Is there any formula to calculate the number of locations in a room for viable monitoring.

please suggest me

There are two methods:

  1. Active Air Monitoring
    Assessing microbial quality of air should involve the use of active devices including but not limited to impaction, centrifugal, and membrane (or gelatin) samplers. Each device has certain advantages and disadvantages, although all allow testing of the number of organisms per volume of air sampled. We recommend that such devices be used during each production shift to evaluate aseptic processing areas at carefully chosen locations.
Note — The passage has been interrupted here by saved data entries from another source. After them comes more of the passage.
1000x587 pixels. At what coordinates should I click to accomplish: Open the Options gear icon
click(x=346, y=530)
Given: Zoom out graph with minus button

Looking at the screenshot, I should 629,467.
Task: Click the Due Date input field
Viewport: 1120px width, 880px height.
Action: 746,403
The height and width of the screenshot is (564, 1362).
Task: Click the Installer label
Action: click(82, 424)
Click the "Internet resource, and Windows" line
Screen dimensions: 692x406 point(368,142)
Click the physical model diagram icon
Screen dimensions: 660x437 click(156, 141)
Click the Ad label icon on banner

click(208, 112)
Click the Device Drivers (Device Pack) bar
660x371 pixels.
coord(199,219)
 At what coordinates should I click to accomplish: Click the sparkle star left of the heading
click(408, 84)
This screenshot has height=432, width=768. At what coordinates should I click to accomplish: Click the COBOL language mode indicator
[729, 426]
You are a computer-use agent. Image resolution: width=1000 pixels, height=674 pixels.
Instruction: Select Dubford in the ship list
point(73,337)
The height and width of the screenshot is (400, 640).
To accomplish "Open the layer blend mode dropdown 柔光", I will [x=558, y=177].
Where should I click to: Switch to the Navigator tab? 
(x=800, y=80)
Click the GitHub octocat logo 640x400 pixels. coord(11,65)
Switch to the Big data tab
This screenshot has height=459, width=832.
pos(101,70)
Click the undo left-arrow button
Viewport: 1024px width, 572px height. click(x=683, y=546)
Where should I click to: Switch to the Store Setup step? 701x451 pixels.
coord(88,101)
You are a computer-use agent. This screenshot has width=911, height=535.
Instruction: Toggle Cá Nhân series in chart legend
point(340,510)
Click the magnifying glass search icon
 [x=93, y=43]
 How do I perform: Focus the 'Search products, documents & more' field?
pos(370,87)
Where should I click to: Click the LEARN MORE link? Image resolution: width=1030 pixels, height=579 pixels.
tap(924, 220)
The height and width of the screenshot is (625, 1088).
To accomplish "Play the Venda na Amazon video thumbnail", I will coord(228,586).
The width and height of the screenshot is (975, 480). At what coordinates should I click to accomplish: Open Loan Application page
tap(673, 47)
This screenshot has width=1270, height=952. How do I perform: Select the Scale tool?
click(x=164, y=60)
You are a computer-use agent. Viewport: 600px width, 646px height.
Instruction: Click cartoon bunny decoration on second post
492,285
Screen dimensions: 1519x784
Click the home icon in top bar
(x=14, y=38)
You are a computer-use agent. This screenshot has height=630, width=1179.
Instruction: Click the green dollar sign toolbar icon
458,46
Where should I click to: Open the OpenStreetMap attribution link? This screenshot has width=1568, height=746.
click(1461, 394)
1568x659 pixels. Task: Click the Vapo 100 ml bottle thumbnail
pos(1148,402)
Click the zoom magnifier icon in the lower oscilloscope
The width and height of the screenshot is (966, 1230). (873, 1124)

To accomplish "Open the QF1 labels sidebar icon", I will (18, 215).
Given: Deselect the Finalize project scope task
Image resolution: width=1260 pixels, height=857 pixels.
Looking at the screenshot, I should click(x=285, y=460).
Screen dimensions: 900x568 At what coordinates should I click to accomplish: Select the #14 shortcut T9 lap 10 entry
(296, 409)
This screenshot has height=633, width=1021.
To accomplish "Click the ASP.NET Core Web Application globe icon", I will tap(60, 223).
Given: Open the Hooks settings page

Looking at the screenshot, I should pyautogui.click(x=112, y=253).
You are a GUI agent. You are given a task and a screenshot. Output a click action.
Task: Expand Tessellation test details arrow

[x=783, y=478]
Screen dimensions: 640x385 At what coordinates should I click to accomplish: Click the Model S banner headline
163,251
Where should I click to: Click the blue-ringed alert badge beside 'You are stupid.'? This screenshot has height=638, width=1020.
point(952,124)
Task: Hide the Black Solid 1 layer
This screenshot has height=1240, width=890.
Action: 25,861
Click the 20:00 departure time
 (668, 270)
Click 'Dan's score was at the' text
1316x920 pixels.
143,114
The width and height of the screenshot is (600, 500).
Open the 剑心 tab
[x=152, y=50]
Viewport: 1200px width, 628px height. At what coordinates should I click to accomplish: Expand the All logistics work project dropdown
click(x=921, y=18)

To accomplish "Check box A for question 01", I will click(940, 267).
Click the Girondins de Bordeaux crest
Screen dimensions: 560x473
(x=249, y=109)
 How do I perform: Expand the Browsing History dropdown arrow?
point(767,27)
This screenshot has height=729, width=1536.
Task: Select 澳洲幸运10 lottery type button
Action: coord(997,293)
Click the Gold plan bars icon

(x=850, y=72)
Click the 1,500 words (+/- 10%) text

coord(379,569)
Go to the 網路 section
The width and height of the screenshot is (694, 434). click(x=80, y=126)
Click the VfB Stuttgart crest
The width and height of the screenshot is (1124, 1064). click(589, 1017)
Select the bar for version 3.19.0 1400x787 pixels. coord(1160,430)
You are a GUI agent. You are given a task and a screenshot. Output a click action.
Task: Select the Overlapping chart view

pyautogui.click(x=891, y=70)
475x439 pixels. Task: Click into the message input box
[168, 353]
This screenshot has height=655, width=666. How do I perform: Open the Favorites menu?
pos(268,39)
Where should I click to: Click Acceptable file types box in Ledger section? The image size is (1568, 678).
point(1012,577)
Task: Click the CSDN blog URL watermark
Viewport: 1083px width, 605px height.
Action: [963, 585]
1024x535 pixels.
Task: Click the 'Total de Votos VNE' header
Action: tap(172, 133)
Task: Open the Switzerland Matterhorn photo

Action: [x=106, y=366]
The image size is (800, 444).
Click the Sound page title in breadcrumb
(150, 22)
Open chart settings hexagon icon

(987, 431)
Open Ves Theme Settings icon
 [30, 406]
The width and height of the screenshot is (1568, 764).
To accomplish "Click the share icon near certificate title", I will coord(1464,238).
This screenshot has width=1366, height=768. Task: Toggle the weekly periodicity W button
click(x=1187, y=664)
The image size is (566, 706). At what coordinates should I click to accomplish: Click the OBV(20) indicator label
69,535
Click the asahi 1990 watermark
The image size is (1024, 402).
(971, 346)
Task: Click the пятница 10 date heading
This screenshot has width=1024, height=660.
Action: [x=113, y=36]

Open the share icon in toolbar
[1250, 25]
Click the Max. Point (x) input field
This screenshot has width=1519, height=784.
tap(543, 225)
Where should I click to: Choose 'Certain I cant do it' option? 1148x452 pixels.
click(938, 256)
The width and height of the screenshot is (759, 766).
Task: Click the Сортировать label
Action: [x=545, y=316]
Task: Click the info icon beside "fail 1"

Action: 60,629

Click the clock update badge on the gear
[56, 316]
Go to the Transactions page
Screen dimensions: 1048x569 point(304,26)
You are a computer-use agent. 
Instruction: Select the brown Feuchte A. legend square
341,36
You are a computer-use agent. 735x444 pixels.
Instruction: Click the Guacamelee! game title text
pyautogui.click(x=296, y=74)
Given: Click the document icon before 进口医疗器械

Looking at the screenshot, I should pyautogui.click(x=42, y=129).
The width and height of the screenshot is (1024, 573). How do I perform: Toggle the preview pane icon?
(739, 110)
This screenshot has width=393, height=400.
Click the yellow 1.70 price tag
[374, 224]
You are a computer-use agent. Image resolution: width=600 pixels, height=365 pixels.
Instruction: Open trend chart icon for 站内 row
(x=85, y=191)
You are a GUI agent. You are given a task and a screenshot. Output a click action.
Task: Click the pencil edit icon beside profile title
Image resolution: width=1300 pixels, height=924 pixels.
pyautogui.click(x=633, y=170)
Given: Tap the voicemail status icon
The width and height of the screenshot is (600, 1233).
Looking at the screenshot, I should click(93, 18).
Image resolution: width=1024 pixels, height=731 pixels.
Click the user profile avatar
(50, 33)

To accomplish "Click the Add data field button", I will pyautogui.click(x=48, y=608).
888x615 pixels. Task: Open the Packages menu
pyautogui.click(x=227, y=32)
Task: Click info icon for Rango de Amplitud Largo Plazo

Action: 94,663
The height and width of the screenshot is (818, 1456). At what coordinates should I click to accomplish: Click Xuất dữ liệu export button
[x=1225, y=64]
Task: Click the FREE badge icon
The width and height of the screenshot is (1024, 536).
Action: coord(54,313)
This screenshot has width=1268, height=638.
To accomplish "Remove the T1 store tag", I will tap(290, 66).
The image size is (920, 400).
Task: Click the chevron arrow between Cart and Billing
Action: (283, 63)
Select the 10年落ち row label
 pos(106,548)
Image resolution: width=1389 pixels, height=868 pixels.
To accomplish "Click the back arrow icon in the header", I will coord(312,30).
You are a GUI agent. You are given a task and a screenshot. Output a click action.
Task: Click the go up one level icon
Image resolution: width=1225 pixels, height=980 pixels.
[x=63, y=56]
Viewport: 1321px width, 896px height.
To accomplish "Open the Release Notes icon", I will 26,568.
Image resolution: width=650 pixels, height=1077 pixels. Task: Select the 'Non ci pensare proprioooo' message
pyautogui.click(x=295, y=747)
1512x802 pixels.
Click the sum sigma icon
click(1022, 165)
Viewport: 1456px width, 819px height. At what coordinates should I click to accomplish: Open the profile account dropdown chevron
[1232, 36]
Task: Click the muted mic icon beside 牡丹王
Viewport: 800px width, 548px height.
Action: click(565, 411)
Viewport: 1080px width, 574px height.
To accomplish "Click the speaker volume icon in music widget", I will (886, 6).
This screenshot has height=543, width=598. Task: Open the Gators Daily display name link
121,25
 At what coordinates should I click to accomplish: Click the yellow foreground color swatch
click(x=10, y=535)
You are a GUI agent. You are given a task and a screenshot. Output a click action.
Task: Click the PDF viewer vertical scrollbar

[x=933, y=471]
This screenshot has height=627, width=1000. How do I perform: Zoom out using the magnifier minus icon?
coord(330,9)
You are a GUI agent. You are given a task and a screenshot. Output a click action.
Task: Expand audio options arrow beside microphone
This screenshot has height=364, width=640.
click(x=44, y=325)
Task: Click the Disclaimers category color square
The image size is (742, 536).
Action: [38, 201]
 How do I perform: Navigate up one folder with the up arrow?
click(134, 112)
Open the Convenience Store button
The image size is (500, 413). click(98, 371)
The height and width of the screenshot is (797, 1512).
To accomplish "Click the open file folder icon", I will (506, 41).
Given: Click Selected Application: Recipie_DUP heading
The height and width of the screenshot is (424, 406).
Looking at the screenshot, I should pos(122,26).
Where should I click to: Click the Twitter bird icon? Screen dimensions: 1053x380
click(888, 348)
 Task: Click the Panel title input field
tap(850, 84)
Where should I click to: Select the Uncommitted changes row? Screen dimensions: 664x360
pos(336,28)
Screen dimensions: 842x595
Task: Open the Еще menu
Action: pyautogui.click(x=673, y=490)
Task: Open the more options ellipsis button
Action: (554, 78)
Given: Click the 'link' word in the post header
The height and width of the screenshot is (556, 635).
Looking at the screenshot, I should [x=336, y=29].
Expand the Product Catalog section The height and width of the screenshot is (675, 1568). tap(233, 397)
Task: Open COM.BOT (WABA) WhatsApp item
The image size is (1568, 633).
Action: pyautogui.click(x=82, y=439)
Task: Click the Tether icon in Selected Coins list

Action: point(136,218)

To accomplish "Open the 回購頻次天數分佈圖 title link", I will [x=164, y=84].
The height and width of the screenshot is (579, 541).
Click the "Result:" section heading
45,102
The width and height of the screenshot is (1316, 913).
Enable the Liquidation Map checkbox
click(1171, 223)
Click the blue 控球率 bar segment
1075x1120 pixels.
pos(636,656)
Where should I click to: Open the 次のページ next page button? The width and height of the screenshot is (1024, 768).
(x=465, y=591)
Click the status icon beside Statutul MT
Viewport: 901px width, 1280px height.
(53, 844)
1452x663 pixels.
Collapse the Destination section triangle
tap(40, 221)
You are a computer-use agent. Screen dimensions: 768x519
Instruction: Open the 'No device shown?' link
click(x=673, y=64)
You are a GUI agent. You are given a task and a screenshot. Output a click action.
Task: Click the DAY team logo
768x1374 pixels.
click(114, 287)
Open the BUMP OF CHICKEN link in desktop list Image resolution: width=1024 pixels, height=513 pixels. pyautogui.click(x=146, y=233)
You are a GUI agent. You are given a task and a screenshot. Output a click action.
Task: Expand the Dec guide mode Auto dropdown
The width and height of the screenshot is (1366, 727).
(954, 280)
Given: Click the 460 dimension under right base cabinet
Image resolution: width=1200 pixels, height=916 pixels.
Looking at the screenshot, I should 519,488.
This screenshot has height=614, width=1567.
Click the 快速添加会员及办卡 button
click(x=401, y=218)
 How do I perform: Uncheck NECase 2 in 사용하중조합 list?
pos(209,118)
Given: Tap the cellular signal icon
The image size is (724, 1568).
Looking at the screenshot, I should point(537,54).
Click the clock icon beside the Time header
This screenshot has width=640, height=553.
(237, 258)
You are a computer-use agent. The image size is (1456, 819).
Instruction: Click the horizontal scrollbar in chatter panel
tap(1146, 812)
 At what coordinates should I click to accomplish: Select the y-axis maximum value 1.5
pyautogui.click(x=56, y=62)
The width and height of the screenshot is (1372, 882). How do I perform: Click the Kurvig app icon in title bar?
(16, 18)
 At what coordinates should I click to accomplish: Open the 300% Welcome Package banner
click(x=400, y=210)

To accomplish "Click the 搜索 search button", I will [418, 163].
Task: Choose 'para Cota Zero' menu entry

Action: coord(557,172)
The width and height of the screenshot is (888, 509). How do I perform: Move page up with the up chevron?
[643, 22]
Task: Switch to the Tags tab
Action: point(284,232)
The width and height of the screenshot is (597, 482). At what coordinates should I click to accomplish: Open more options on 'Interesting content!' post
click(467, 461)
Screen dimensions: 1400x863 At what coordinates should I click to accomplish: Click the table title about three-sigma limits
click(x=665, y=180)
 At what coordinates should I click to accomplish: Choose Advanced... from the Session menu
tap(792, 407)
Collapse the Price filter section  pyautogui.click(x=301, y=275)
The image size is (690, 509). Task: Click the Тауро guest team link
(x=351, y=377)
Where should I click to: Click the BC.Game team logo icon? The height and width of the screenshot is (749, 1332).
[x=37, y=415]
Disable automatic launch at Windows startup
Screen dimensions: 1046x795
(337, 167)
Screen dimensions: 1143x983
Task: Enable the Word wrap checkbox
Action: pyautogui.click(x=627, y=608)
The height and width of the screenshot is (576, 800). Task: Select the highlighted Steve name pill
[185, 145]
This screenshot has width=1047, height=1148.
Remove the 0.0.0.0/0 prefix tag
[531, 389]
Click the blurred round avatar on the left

Manufacturers should be aware of a device’s air monitoring capabilities, and the air sampler should be evaluated for its suitability for use in an aseptic environment based on collection efficiency, cleanability, ability to be sterilized, and disruption of unidirectional airflow.20 Because devices vary, the user should assess the overall suitability of a monitoring device before it is placed into service. Manufacturers should ensure that such devices are calibrated and used according to appropriate procedures
  2. Passive Air Monitoring (Settling Plates)
    Another method is the use of passive air samplers, such as settling plates (petri dishes containing nutrient growth medium exposed to the environment). Because only microorganisms that settle onto the agar surface are detected, settling plates can be used as qualitative, or semi-quantitative, air monitors. Their value in critical areas will be enhanced by ensuring that plates are positioned in locations posing the greatest risk of product contamination. As part of methods validation, the quality control laboratory should evaluate what media exposure conditions optimize recovery of low levels of environmental isolates. Exposure conditions should preclude desiccation (e.g., caused by lengthy sampling periods and/or high airflows), which inhibits recovery of microorganisms. The data generated by passive air sampling can be useful when considered in combination with results from other types of air samples.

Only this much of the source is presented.